• _Verilen metin_:
Tarımın küresel ısınmaya etkisi çeşitlidir:
Her şeyden önce toprakta bağlı olan karbon tarımla birlikte açığa çıkar, ama bu yeni bir şey değil, zirâ doğal bir süreç olduğundan avcı-toplayıcı olduğumuz dönemlerde de bu süreç hep vardı. Ancak insan tarım yapmaya başladıktan sonra toprak çok daha hızlı bir şekilde karbon zenginliğini kaybetti ve toprakta olanın atmosfere karışmasını daha da hızlandırdı.
Üstelik tarım ürünlerini bizlerin ve hayvanların yemesi sonucunda etkili olan bir başka süreç daha vardır: Yediklerimizi sindirdiğimiz, çeşitli yollarla doğaya bıraktığımız ve bu esnada da atmosferin de bundan nasibini aldığı süreç. Sindirim neticesinde açığa çıkan gazlar ve katı atıklar atmosfer için başka bir sera gazı kaynağı haline gelir.
Tarım toplumlarının miktarı arttıkça artan bu iki etkiye bir üçüncüsü topraklar zenginliklerini kaybettiği zaman eklenir: Gübre. İleride detaylarını vereceğimiz üzere, toprağın kaybettiği zenginliği telafi etmek üzere kullanılan gübre başka bir sera gazı kaynağıdır. Kısacası “beslenmek” başlı başına bir küresel ısınma nedenidir.
Geleneksel tarım ve hayvancılık insan nüfusunun ve dolayısıyla da besin tüketiminin az olduğu çağlarda yine de büyük bir etkiye sahip olmasa gerek. Peki ya şimdi?
İnanılmaz gelebilir ama tarım ve hayvancılığın küresel ısınma nedenleri arasındaki yeri %18’lik payıyla oldukça yüksektir. Bu yüksekliğin nedeni besin endüstrisi. Ya da daha özel olarak ifade edecek olursak endüstriyel tarım ve hayvancılık diyebiliriz. Özellikle tarım ve hayvancılık faaliyetleri sırasında açığa çıkan gazlar karbondioksitten çok daha etkili sera gazlarıdır: Metan ve azot dioksit. Kendileri karbondioksite göre sırasıyla 23 kat ve 296 kat daha fazla sera gazı etkisi yapar.
Metan büyük ölçüde hayvanların sindirim sisteminin bir ürünü olarak ortaya çıkıyor. Sadece hayvanların gaz çıkarmasından ötürü atmosfere karışan metan gazının 90 milyon tondan fazla olduğunu söylesem? Ve 2,2 milyar ton karbondioksitin etkisine karşılık geldiğini? Tabii ki bu sayılar tek başına bir anlam ifade etmeyecek. Bu yüzden yüzde olarak ifade etmem daha doğru olur: Sadece çiftlik hayvanlarının (büyükbaş ve küçükbaş) çıkardığı gazın küresel ısınmaya katkısı %5 dolaylarında. İnanılmaz değil mi?

• _İstenen çalışma_: Tarım ve küresel ısınma metninin "Tarım toplumlarının miktarı" sözleriyle başlayıp "Peki ya şimdi?" sözleriyle biten bölümünü, "telafi etmek" yerine "karşılamak" koyarak yeniden yaz.

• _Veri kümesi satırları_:
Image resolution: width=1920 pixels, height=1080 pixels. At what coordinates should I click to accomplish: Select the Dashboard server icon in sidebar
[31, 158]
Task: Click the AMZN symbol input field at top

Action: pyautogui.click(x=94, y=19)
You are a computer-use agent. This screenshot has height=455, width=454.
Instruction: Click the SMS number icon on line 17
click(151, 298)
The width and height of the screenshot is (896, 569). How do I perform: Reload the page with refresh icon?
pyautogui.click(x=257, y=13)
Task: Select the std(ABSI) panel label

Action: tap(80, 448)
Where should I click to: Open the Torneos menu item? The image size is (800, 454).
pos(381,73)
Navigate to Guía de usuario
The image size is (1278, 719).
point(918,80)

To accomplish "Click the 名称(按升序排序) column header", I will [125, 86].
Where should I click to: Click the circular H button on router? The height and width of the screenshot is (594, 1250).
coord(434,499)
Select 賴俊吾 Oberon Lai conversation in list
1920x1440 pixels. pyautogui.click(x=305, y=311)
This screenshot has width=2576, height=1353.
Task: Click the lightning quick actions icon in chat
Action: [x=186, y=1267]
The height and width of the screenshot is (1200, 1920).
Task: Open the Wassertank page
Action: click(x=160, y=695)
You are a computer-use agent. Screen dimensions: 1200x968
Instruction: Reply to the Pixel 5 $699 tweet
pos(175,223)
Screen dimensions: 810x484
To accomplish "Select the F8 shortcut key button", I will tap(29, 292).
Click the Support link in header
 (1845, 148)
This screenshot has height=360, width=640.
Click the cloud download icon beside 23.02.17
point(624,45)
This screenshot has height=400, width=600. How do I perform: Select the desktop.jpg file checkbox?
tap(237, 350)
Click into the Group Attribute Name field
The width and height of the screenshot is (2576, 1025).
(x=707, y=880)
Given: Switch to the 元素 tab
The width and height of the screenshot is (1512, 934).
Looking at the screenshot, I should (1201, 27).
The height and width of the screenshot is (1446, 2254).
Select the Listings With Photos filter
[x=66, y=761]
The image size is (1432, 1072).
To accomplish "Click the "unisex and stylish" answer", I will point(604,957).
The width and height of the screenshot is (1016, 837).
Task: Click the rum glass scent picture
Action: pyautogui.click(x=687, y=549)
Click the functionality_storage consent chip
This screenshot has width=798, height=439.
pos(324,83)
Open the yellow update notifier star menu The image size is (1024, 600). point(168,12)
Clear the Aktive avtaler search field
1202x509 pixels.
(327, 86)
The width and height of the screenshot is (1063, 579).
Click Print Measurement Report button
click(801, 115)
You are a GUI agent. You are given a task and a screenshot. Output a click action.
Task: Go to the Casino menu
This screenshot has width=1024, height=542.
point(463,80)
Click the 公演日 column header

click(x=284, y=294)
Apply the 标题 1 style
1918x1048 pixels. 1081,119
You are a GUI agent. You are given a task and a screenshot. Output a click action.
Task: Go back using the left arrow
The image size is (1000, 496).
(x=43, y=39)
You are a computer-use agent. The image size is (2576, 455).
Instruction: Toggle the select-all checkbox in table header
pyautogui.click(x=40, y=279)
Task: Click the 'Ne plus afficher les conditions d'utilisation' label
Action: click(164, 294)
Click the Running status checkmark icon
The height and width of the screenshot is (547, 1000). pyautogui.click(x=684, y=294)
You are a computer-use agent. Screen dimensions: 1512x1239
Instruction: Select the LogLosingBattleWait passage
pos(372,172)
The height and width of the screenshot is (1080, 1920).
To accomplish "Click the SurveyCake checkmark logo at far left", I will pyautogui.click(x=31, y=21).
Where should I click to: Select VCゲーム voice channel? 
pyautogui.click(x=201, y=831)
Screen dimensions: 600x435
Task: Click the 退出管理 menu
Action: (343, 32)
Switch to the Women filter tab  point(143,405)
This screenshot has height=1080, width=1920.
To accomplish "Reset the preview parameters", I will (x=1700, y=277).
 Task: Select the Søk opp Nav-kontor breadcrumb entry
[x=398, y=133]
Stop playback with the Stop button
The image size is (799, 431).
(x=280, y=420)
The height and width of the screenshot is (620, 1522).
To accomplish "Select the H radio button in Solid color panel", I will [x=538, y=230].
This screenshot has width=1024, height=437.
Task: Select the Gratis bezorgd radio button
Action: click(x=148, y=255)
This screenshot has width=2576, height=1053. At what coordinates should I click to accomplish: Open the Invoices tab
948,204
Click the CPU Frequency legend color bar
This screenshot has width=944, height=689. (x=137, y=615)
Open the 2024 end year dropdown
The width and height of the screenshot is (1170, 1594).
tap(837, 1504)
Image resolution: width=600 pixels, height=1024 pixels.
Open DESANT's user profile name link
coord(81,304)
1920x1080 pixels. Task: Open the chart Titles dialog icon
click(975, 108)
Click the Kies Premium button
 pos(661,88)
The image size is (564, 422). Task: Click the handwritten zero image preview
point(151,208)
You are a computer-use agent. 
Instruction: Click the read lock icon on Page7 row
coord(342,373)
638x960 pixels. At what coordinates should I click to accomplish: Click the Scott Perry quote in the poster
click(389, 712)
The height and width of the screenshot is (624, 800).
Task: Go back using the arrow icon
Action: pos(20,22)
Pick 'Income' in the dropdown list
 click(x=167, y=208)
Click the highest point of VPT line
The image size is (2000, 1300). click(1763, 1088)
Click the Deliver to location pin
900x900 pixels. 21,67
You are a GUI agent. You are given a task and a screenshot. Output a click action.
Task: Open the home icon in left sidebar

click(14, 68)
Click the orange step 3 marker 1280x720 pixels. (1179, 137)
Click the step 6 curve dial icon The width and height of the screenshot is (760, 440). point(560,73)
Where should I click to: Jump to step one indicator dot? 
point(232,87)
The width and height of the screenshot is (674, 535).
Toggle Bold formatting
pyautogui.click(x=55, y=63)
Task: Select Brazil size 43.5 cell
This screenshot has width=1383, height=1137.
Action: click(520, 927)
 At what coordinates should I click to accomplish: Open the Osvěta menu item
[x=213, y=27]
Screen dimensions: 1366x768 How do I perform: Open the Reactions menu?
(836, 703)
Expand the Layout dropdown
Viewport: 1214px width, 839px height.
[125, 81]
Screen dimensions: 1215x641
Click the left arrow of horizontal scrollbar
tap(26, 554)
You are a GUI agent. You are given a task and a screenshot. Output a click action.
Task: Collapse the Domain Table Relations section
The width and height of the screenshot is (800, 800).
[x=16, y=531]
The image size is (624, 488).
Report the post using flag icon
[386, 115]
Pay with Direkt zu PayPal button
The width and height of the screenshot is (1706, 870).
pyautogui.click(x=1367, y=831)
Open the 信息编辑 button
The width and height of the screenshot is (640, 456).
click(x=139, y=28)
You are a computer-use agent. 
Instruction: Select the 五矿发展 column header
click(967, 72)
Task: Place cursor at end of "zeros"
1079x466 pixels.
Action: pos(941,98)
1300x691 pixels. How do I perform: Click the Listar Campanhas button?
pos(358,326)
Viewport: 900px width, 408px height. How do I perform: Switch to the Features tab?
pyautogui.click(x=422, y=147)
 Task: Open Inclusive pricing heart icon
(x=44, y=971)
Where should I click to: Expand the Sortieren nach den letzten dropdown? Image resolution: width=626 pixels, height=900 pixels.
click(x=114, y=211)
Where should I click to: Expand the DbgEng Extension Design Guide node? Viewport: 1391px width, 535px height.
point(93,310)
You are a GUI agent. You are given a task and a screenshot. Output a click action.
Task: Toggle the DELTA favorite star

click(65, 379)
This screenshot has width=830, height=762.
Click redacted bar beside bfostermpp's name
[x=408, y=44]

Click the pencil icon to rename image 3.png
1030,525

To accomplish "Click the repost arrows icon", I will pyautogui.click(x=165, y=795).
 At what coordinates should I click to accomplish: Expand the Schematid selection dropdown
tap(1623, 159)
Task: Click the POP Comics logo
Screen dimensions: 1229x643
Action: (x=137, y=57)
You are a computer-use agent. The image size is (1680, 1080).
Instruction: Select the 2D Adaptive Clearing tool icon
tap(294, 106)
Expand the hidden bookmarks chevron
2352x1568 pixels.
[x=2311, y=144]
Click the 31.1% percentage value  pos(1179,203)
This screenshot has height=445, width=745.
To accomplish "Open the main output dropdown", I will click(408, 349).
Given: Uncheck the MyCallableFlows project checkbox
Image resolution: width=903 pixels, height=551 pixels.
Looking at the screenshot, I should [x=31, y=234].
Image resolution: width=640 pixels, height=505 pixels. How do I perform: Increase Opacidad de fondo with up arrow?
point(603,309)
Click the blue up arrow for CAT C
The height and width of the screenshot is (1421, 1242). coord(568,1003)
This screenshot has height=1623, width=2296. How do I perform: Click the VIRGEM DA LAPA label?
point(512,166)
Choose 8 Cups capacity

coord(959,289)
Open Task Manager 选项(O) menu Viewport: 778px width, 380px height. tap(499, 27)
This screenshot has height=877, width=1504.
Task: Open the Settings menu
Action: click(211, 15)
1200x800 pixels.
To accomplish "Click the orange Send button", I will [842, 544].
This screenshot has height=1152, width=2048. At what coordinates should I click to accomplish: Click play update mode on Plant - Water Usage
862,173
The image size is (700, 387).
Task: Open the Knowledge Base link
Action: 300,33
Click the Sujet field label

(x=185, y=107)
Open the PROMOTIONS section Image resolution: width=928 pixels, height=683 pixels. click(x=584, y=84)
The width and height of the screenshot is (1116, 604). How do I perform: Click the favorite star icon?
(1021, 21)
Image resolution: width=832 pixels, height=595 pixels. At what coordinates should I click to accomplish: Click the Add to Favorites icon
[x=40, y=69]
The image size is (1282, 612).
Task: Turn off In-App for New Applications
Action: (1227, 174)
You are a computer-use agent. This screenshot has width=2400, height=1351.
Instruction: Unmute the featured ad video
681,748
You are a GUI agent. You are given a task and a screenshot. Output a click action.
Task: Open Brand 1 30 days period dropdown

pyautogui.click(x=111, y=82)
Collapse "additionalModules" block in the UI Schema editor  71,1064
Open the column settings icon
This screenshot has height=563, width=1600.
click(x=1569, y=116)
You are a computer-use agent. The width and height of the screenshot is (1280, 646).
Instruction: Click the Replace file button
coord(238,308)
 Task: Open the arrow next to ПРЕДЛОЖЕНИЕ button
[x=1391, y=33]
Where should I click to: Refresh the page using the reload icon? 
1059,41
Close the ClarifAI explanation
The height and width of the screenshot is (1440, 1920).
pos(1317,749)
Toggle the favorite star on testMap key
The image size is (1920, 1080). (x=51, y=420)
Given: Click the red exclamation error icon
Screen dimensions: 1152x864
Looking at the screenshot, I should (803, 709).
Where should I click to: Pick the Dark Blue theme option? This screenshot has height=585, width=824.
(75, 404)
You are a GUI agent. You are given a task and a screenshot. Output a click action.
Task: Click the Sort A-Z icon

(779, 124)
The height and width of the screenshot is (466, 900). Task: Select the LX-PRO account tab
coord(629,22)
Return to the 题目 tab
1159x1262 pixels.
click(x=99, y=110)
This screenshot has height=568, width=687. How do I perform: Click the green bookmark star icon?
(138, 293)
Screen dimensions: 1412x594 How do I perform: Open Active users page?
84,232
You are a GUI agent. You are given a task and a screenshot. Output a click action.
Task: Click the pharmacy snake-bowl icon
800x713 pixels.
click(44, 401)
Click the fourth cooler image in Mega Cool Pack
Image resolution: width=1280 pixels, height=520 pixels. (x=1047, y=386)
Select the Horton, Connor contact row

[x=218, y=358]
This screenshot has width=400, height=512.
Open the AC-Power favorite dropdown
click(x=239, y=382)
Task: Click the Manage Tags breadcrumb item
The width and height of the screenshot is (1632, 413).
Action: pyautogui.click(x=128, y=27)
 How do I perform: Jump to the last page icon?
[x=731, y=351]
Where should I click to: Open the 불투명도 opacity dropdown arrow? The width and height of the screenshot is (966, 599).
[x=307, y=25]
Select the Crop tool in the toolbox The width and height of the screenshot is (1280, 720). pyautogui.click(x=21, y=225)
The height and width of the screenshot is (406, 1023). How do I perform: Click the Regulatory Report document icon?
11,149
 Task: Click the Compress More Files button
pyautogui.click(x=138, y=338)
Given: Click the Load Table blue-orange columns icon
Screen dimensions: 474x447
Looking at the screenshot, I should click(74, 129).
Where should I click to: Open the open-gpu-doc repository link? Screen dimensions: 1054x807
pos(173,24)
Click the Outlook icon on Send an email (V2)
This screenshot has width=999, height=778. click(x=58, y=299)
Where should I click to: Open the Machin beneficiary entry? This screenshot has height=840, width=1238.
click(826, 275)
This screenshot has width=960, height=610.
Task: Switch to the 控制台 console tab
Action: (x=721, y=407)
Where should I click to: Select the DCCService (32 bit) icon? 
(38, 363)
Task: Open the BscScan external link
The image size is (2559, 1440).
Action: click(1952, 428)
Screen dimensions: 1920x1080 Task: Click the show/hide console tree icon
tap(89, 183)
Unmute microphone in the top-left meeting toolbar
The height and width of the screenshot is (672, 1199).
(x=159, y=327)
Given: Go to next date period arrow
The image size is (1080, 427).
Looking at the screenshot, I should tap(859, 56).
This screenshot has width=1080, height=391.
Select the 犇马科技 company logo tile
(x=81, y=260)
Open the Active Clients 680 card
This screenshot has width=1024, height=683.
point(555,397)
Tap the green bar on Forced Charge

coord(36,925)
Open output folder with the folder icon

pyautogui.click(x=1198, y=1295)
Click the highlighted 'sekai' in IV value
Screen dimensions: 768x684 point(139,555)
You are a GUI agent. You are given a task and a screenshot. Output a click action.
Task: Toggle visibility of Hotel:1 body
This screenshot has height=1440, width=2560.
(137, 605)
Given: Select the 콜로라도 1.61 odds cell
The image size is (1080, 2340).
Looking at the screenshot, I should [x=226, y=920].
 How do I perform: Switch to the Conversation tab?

• _Çözülmüş alıştırma_:
Tarım toplumlarının miktarı arttıkça artan bu iki etkiye bir üçüncüsü topraklar zenginliklerini kaybettiği zaman eklenir: Gübre. İleride detaylarını vereceğimiz üzere, toprağın kaybettiği zenginliği karşılamak üzere kullanılan gübre başka bir sera gazı kaynağıdır. Kısacası “beslenmek” başlı başına bir küresel ısınma nedenidir.
Geleneksel tarım ve hayvancılık insan nüfusunun ve dolayısıyla da besin tüketiminin az olduğu çağlarda yine de büyük bir etkiye sahip olmasa gerek. Peki ya şimdi?